The taper begins-the hay is in the barn

Good morning or afternoon . . . depends on when you read this. It is Monday morning while I'm writing. Two weeks from today I will know whether all the training I've been doing since November will pay off.

I need to catch you up . . . .

Last Thursday, I did Yasso 800s. My last hard speedwork session. Pretty scary. If Yassos may be used as a predictor of you marathon time as many articles have said, then perhaps I'm better than I thought. I ran all my Yassos in the 3:20 to 3:30 range. Does that truly mean that I have the potential for a 3:30 marathon???? Afterall, I have been doing almost all my long runs well under my anticipated marathon pace of 9:09. In fact, I've been doing most of my long runs in the 8:40-8:45 range. I have deliberately ran some slower ones just to get the feel of the pace but perhaps I could run 8:45s for the whole marathon. That would put me around a 3:49 marathon.

Saturday I did a 21 miler. The last long run for this training cycle (thank goodness). I'm not going to say it was routine but you know you're making progress when you can finish your run, work in the yard all day and go to a party that night until after midnight and have no ill effects from it.
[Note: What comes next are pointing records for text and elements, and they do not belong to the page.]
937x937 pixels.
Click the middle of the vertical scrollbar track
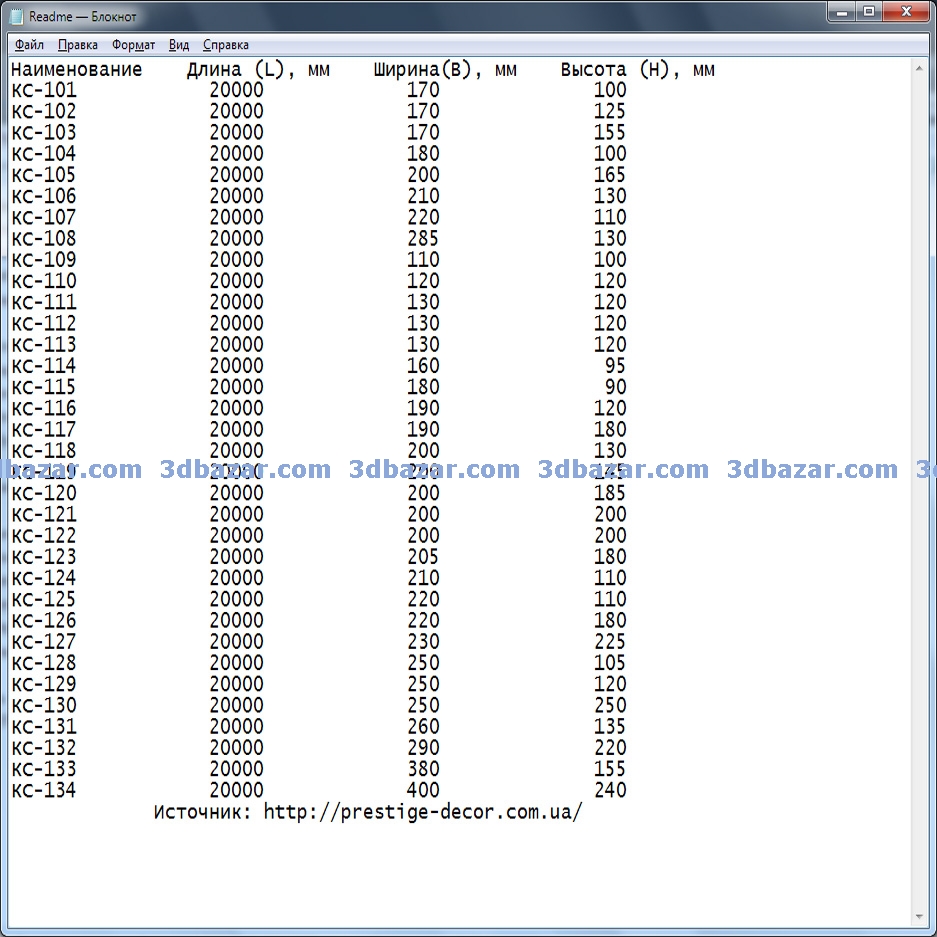coord(921,490)
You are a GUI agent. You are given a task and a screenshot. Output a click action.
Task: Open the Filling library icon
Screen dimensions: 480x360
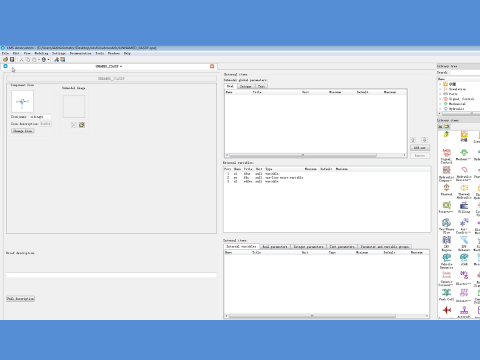click(464, 207)
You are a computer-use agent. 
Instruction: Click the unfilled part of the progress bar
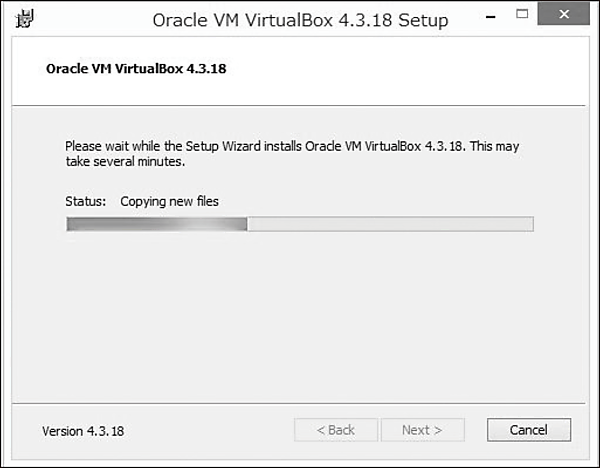(390, 224)
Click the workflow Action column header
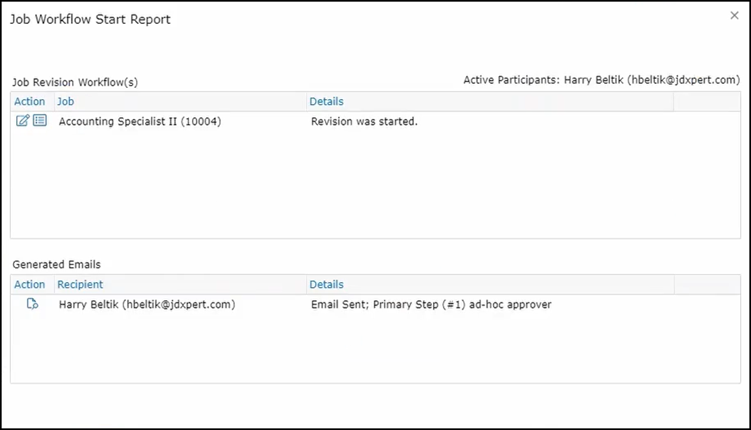This screenshot has height=430, width=751. pos(29,101)
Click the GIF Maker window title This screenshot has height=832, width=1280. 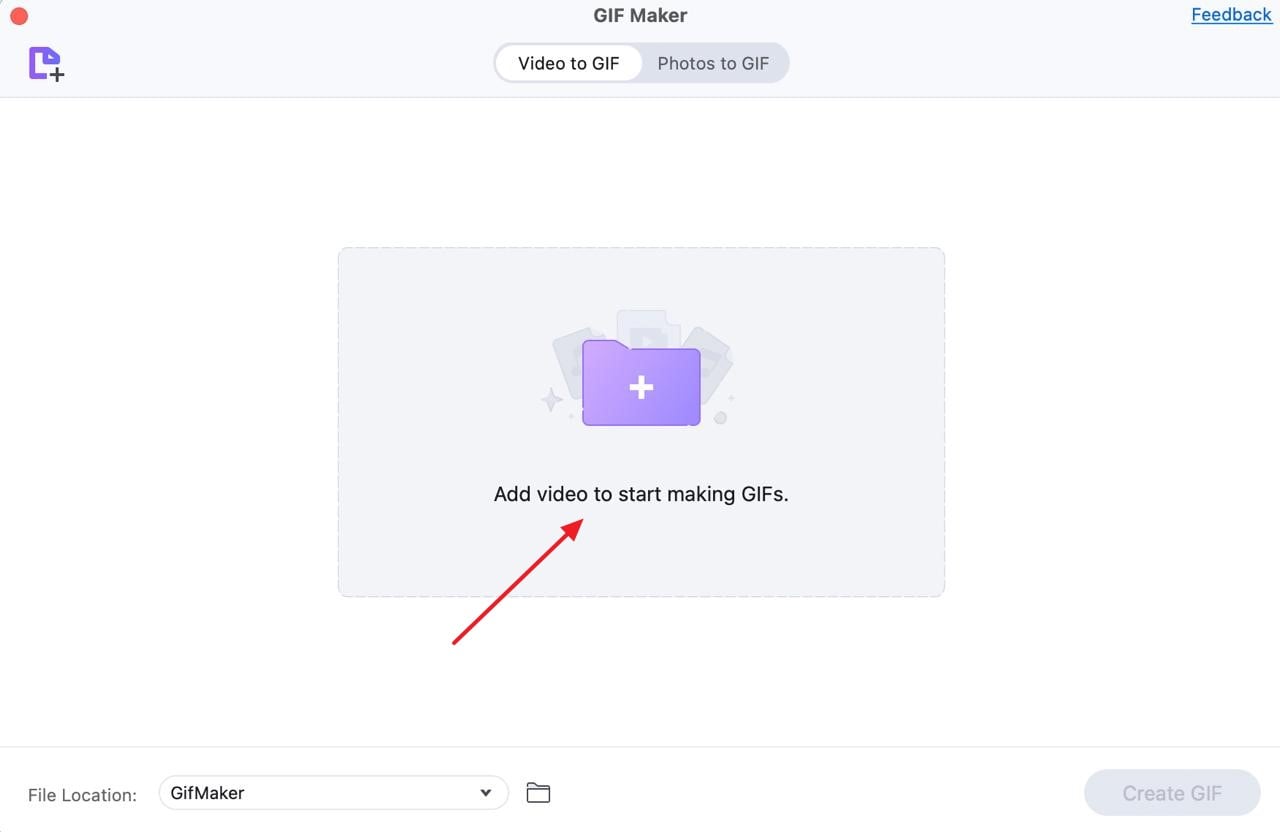(640, 15)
I really did nothing special the night before in preparation for the run. No carb loading, no long stretch of sleep the night before. In that aspect of it, I think that I'm as ready as I can be. My neighbor Chip ran with me, though he just did 15 miles (he's doing a 3 week taper for the same marathon I'm doing). It is always nice to have someone to run with, even if all you're doing is just breathing, snorting, and spitting together! I ran it in 3:06 and change. Close enough to call it 3:06. That works out to 8:51.5 pace. A little slower than previous weeks but we did throw in some slower miles in the middle. All I can do now is hurt myself more than help myself. As I said in my title: the hay is in the barn. I've got to trust my training.

On Sunday morning before church, Susan and I ran somewhere between 5 1/2 and 6 miles. An interesting thought . . . . should I call this two separate training sessions or can I say that it was the slowest marathon I ever ran (approx. 23 hours)???? I think I like the sound of two training sessions better. This was an easy recovery run for me but a good training run for Susan. This is the first time that she has been able to do a negative split . . . hooray for her. Going out was 30:33 and coming back was 30:07. Total 60:40. If it was 5 1/2 miles then we did 11:02 miles. If it was closer to 6 miles then we did 10:07 miles. I think we were probably somewhere in between. I think that she'll be ready for her 10k in a couple of weeks.

1 comment:

Anonymous said...

Jim,

Congratulations on getting to this point in your training. You've come a long way since November and certainly have a sub 4 hour marathon in you.